- Born: 30 April 1941 (age 85)
- Education: University of Paris
- Known for: Kosmann lift
- Scientific career
- Fields: Mathematics
- Workplaces: École polytechnique University of Lille
- Thesis: Dérivées de Lie des spineurs (1970)
- Doctoral advisor: André Lichnerowicz
- Website: https://www.cmls.polytechnique.fr/perso/kosmann/

= Yvette Kosmann-Schwarzbach =

French mathematician and professor (born 1941)

Yvette Kosmann-Schwarzbach (born 30 April 1941) is a French mathematician and professor.

== Education and career ==
Kosmann-Schwarzbach obtained her doctoral degree in 1970 at the University of Paris under supervision of André Lichnerowicz on a dissertation titled Dérivées de Lie des spineurs (Lie derivatives of spinors).
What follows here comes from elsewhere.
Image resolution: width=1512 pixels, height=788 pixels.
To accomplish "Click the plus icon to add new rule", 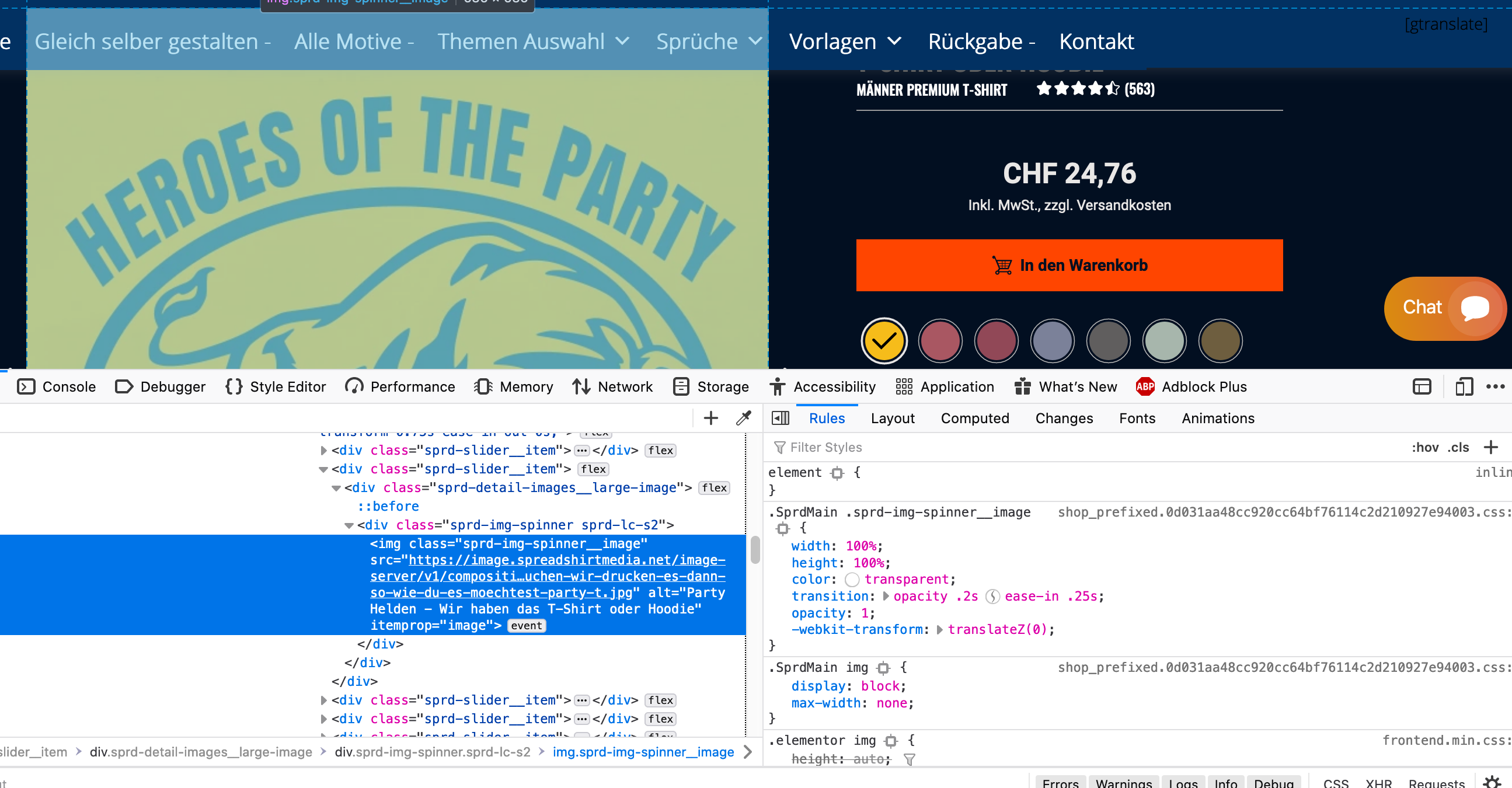I will point(1490,447).
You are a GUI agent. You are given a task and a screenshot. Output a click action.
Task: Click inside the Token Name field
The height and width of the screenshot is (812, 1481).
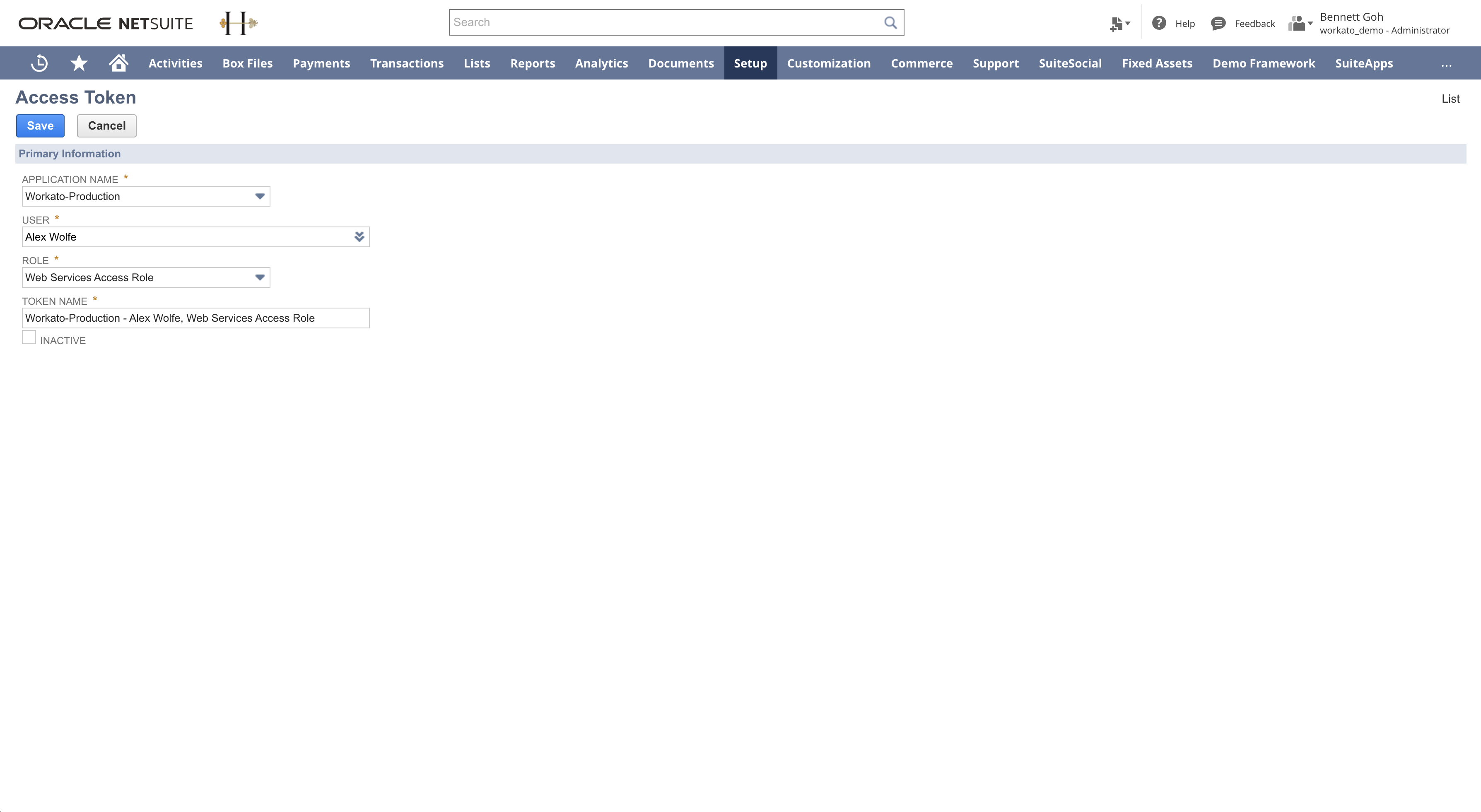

She worked at Lille University of Science and Technology, and since 1993 at the École polytechnique.

== Research ==
Kosmann-Schwarzbach is the author of over fifty articles on differential geometry, algebra and mathematical physics, of two books on Lie groups and on the Noether theorem, as well as the co-editor of several books concerning the theory of integrable systems. The Kosmann lift in differential geometry is named after her.

== Works ==
- Groups and Symmetries: From Finite Groups to Lie Groups. Translated by Stephanie Frank Singer. Springer 2010, ISBN 978-0387788654.
- The Noether Theorems: Invariance and Conservation Laws in the Twentieth Century. Translated by Bertram Schwarzbach. Springer 2011, ISBN 978-0387878676.